Lei sbuffó e accettó i vestiti.
-Come se te lo lasciassi fare...
Borbottó. Il ragazzo ridacchió, aspettandosi quella reazione.

Jade indossó felpa e pantalone, la fraganza dei vestiti era la stessa che aveva sentito il giorno in cui aveva abbracciato Elliot. Quel profumo delicato di sapone l'avvolse, piccola com'era in quegli indumenti ci sprofondava.
Dopo essersi vestita raggiunse nuovamente il ragazzo.
-Bene, andiamo?
Le chiese lui vedendola arrivare. Jade annuì e lo seguì verso l'auto, una Mercedes di un profondo colore blu.
Rivolse uno sguardo ad Elliot mentre prendeva posto nel veicolo e notó subito la sua espressione turbata e preoccupata. Che ha? Si ritrovò a chiedere a se stessa. Ci sarà rimasto male perchè non ho voluto dargli spiegazioni su sta mattina? Non vedo perché dovrei raccontarglielo. Rifletteva Jade, abituata a risolvere tutto da sola.
-Ti riaccompagno a casa?
-No.
Rispose bruscamente, sentendo nominare proprio il posto in cui era stata aggredita. Vide Elliot fissarla, confuso e ignaro di tutto.
-Cioé si, si. Puoi riaccompagnarmi a casa?

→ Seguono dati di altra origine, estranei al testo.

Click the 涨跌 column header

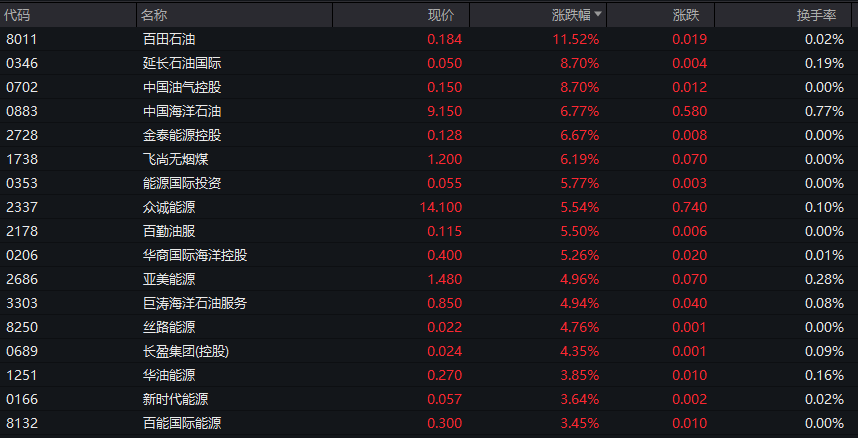tap(686, 15)
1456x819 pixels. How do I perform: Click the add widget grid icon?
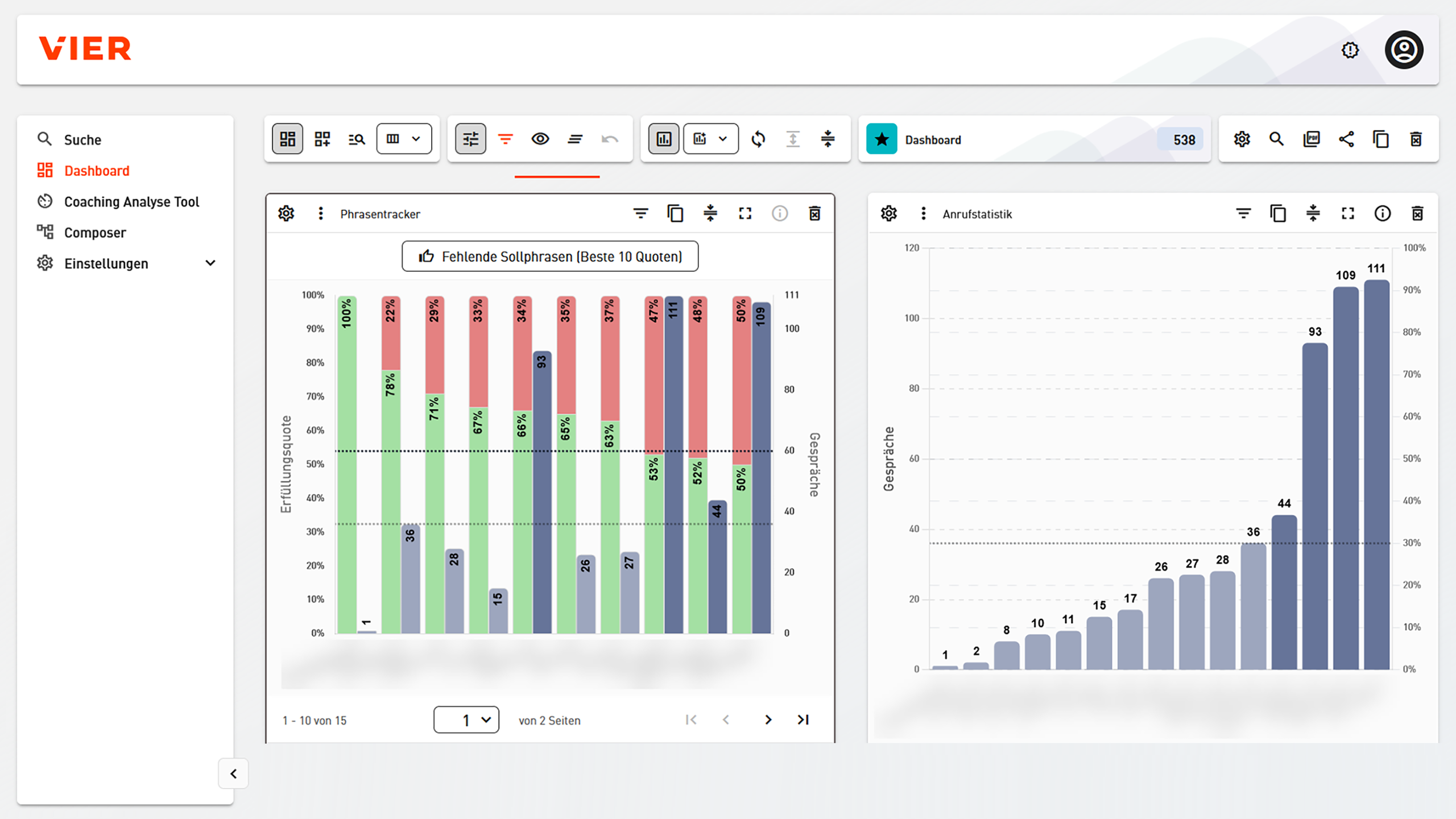[x=322, y=139]
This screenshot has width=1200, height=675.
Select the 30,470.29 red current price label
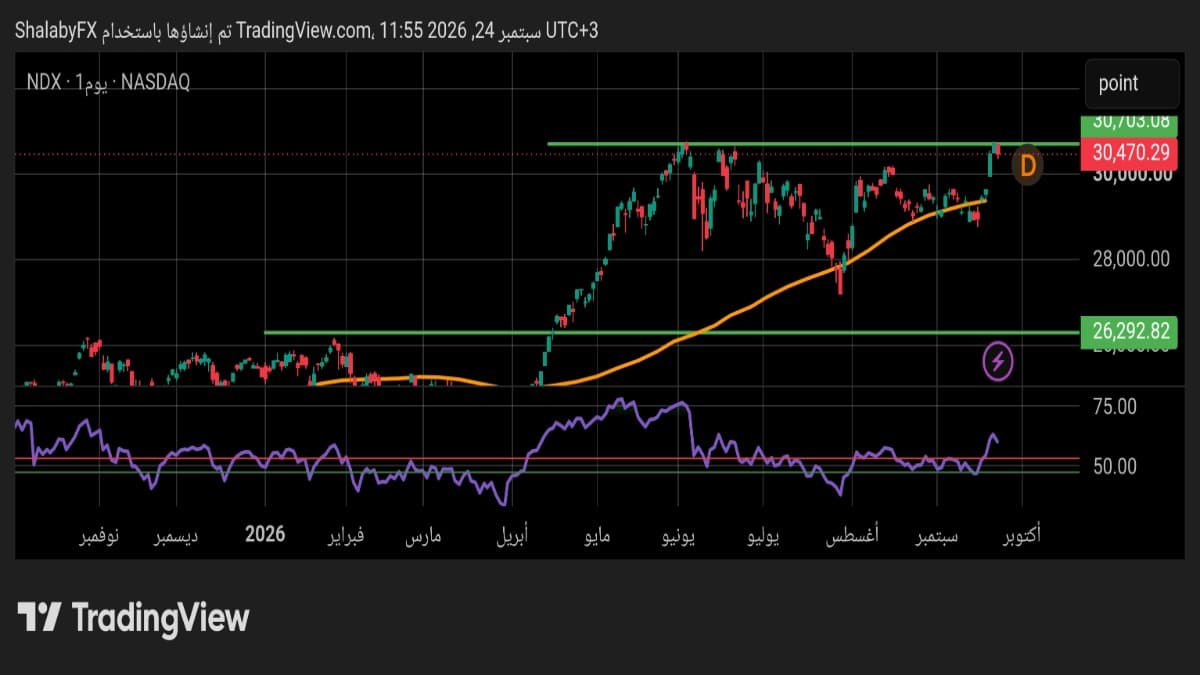click(1130, 154)
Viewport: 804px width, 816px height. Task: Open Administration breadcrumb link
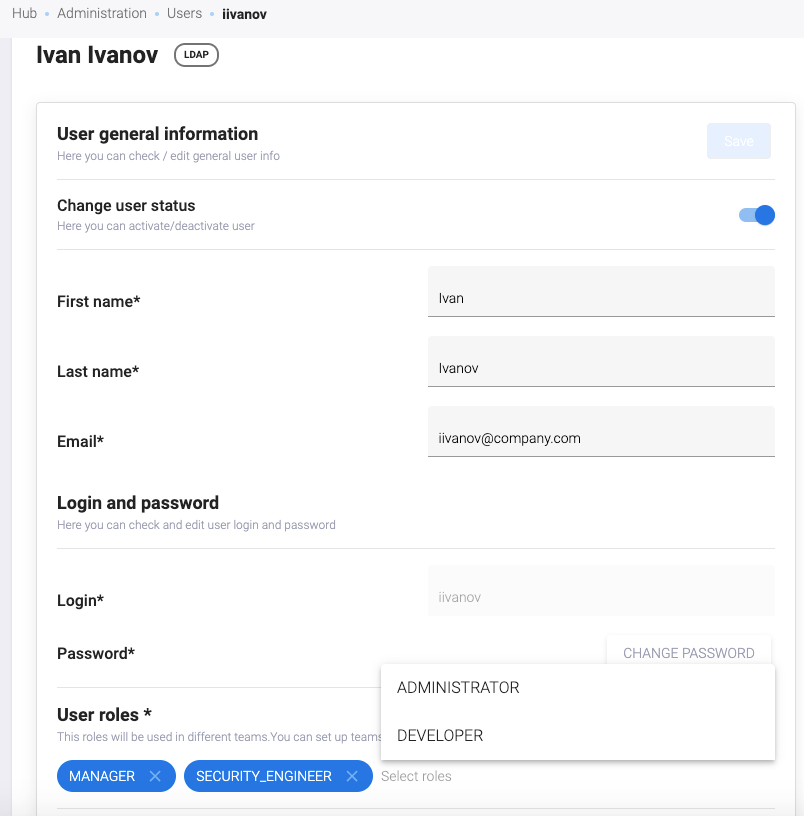[x=102, y=14]
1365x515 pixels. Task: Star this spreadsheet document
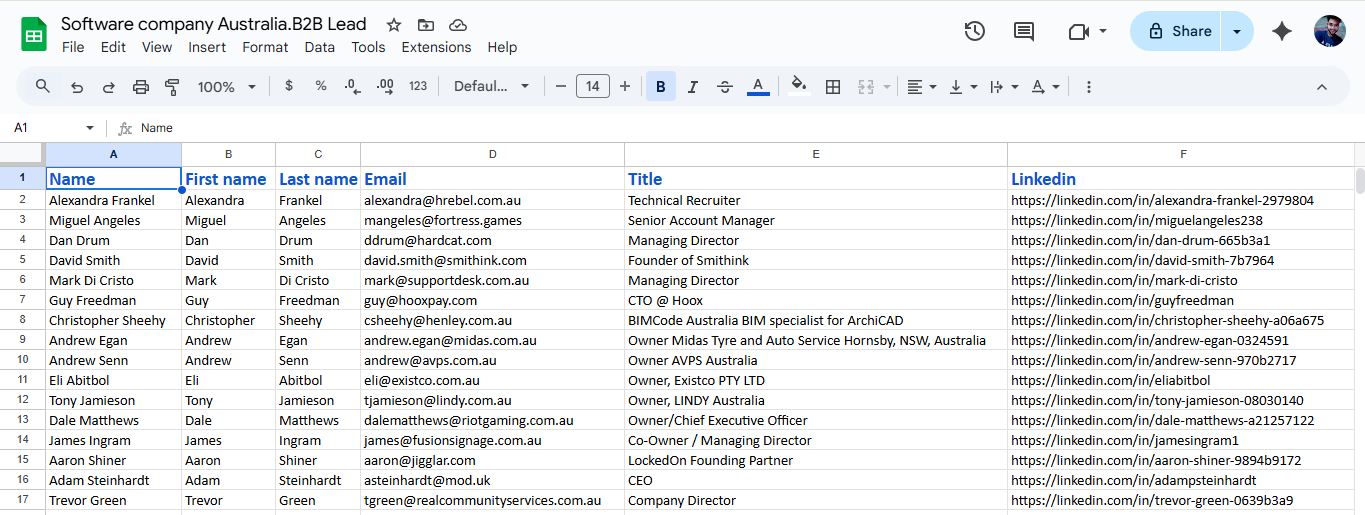[394, 25]
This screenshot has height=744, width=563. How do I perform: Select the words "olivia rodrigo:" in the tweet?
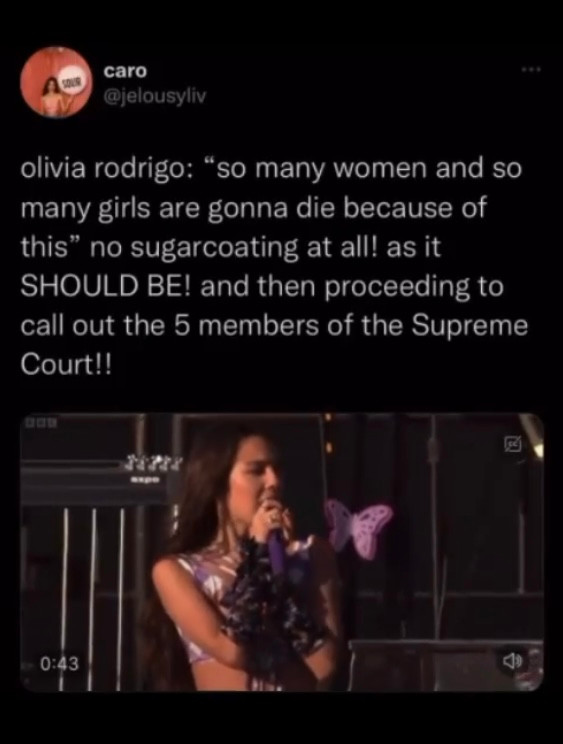[x=106, y=169]
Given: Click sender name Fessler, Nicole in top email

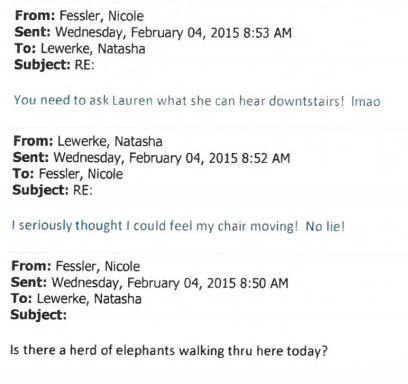Looking at the screenshot, I should 102,16.
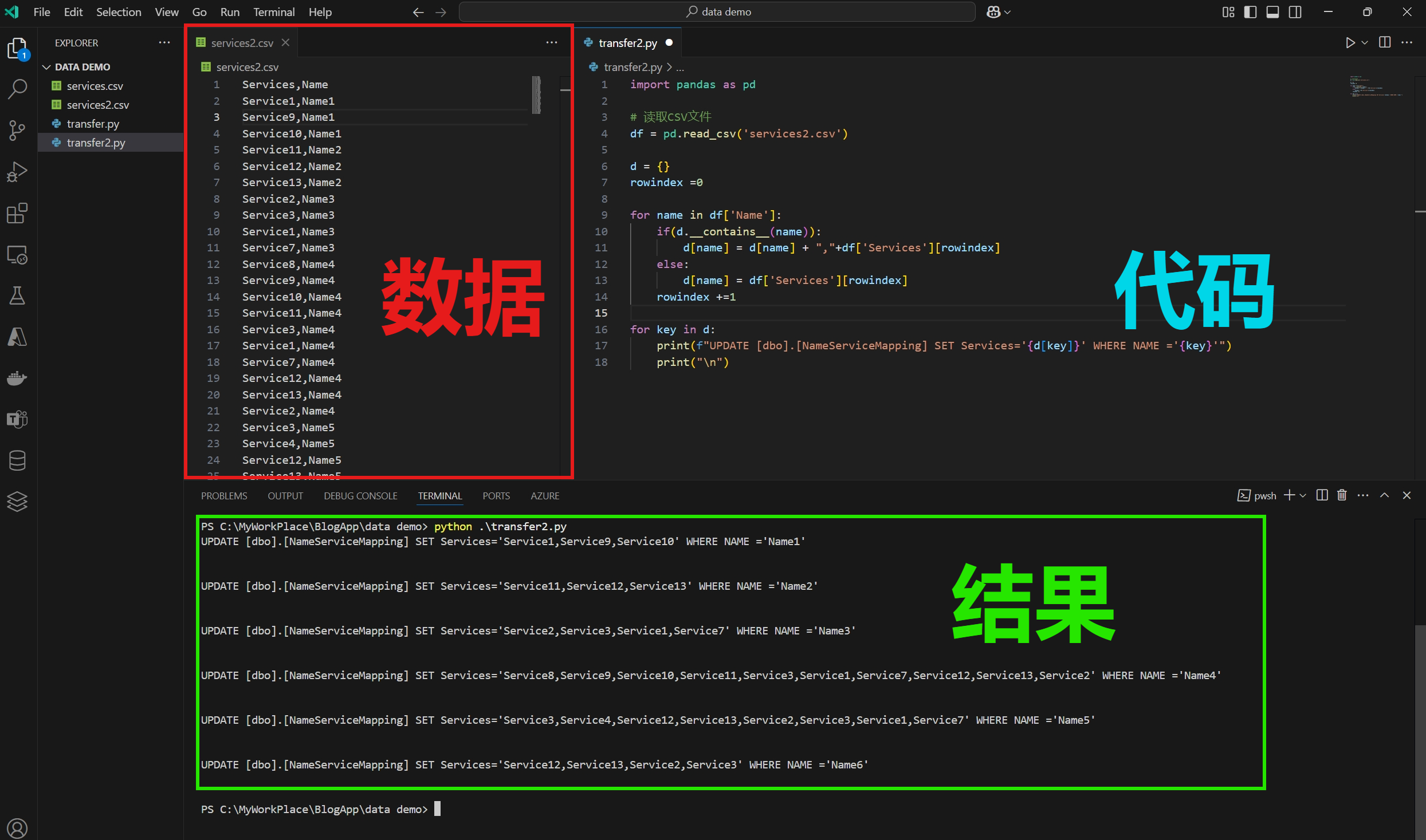Screen dimensions: 1426x840
Task: Open the Terminal menu
Action: click(x=274, y=12)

Lui continuava a guardarla, scettico.
-Ne sei sicura?
Jade annuì, più convinta e convincedo anche lui.
Non voleva parlargli di Giselle, sia per la diffidenza che provava nei confronti non solo di Elliot, ma delle persone in generale, sia per paura della sua reazione. Una questione del genere, di normale o comprensibile aveva ben poco.
Ripensó a sua cugina, al modo inquietante in cui l'aveva aggredita, la stessa persona che aveva visto sempre tranquilla, sorridente e anche un po' fastidiosa, ma mai violenta. Il suo strano comportamento, la sua espressione distante e vacua, sembravano non appartenerle. Stava iniziando a pensare che fosse in realtà sotto effetto di qualcosa, una qualche droga o simili, non sarebbe stata la prima volta per Giselle, eppure il modo particolarmente agile che aveva di muoversi non sembrava quello tipico di una persona tramortita da sostanze.
Ripensó alla ragazza che conosceva, quella che trovava insopportabile e inaffidabile, dati i trascorsi che avevano avuto, ma che, ne era certa, non sarebbe stata capace di ucciderla. Aveva detto di voler tornare a casa perché aveva bisogno di capire cosa stesse succedendo, cosa avesse sua cugina diventata improvvisamente aggressiva e violenta. Non credo voglia davvero uccidermi. Si disse. O forse la sto sottovalutando?
L'auto si fermó davanti alla casa da cui, qualche ora prima, era fuggita in preda al panico. Jade respiró profondamente.
Aveva bisogno di parlare con lei, farla ragionare, capire. Non voleva scappare, voleva affrontarla, voleva sentirle dire perché l'aveva aggredita all'improvviso, se era consapevole di cosa aveva fatto.
-Ciao.
Rivolse un saluto veloce ad Elliot, senza guardarlo, temendo che potesse vedere la sua espressione timorosa e bloccarla.
Il ragazzo la fissó mentre scendeva dall'auto, ancora confuso dallo strano comportamento di lei, convinto che ci fosse qualcosa che non andava.